Friday, August 12, 2005





My Big 10 Inch


I must have been 14 when I sliced the knuckle off of my left index finger. Even at such a young age, I had the good sense to trim the top off the carrot and stabilize the base of the carrot against the wooden cutting board as I began to cut with the 10” chef’s knife from the nubby tip of the carrot to the base as I maintained a tentative grip with my left hand. I glided through the thin tip of the carrot with the knife as if I were unzipping a pair of pants, then I got the fibrous core of the carrot and my not too sharp knife took an off-ramp into my not too sharp left hand. I remembered all of this when I sat down to my first “knife skills” class last month.
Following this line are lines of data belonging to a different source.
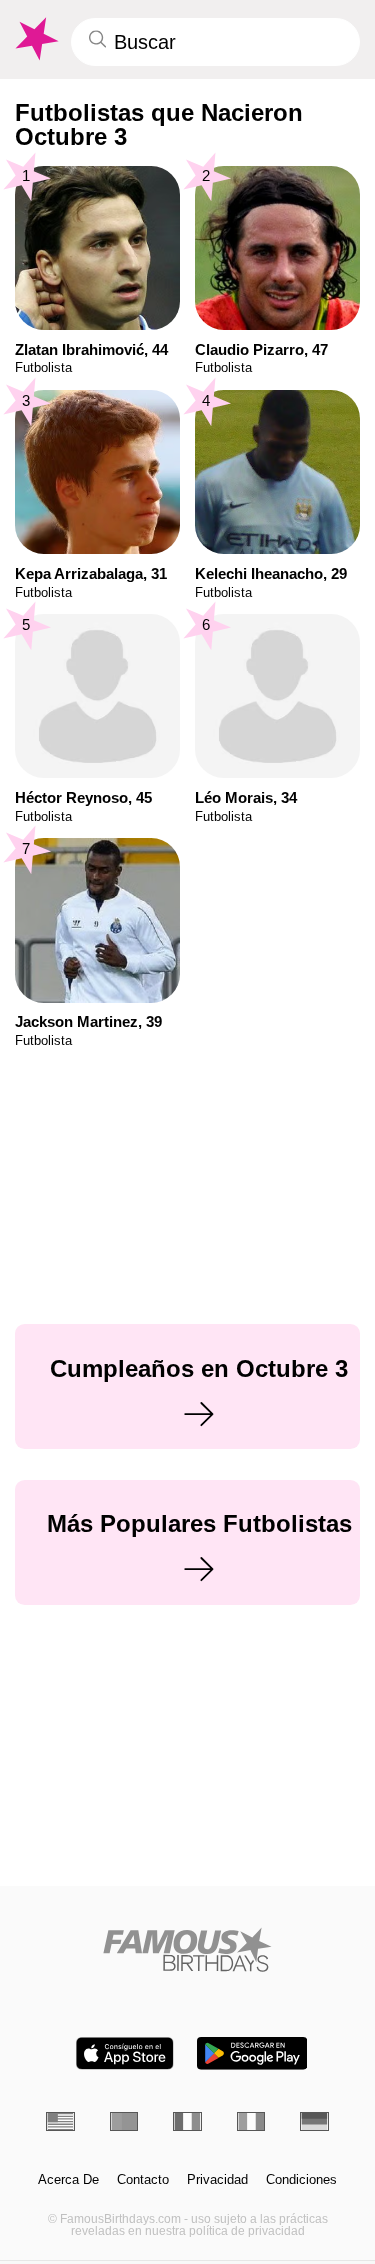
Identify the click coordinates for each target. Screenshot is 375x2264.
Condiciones (301, 2180)
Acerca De (68, 2180)
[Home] (187, 1949)
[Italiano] (251, 2121)
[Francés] (187, 2121)
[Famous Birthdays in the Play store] (252, 2053)
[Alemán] (314, 2121)
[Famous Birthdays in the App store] (125, 2053)
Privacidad (217, 2180)
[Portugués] (124, 2121)
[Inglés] (60, 2121)
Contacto (143, 2180)
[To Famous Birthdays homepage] (35, 39)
This came as a happily received wedding gift from my friend Robert after a conversation about our mutual insecurities in the kitchen along with our shared desire to unlearn years of sloppy habits. Although I have never been professionally trained in anything, I hold the conviction that there are “correct ways” to do things, and ways in which you either ape what is correct or do what you can to get by. I have had a sinking feeling over the last few years, and the hundreds of hours of meal prep, that I am simply doing it all wrong when it comes to handling my knives. While cuts are a rare occurrence in my kitchen, and I certainly haven’t had anymore repeat Grand Guignol experiences like I had when I was a teenager, I know I have some bad habits that need to be unlearned.

So, on a sleepy Thursday night, Robert and I made our way to Culver City for, what was to be my first, cooking class (of sorts). The idea of cooking classes excites me, since nearly all of my limited expertise has come from trial and error, and I tend to overvalue the word of the expert (even though I have pronounced anti-authoritarian tendencies). The classroom was littered with unbelievably uncomfortable low-back wire stools that all dutifully faced a stainless steel whale of a kitchen. There was a lot of pre-game chatter among the adult-contemporary students, while they craned their necks in opposite directions to spy what was on the menu and who was blowing through the door unceremoniously late.

While I could drag you through a blow-by-blow of what was taught, the cuddly panda bear nature of the teacher, and the several grand-standing questions asked by my fellow students, I think I could do us all a favor by boiling it down to the key points of the evening, and they read something like this:

Most people don’t sharpen their knifes but instead use a steel (that blunt skewer looking thing) to do a sharpening job that is never done. Steels don’t sharpen knives; they only realign an exiting edge.

There is a part of a conventional onion that really should be cut out and thrown away (the root) because it is bitter and tough.

Housewives from Redondo Beach don’t know what a chipotle pepper is.

Your chef’s knife is your most important and cherished knife and could be used for just about anything.

Those handy paper thin plastic cutting boards that provide the freedom to funnel a few cups of chopped onions into a sauté pan are murder on your knives and should likely be relegated to shelf liners.

The New School of Cooking is never too proud to serve their students Charles Shaw Chardonnay at $2 a bottle.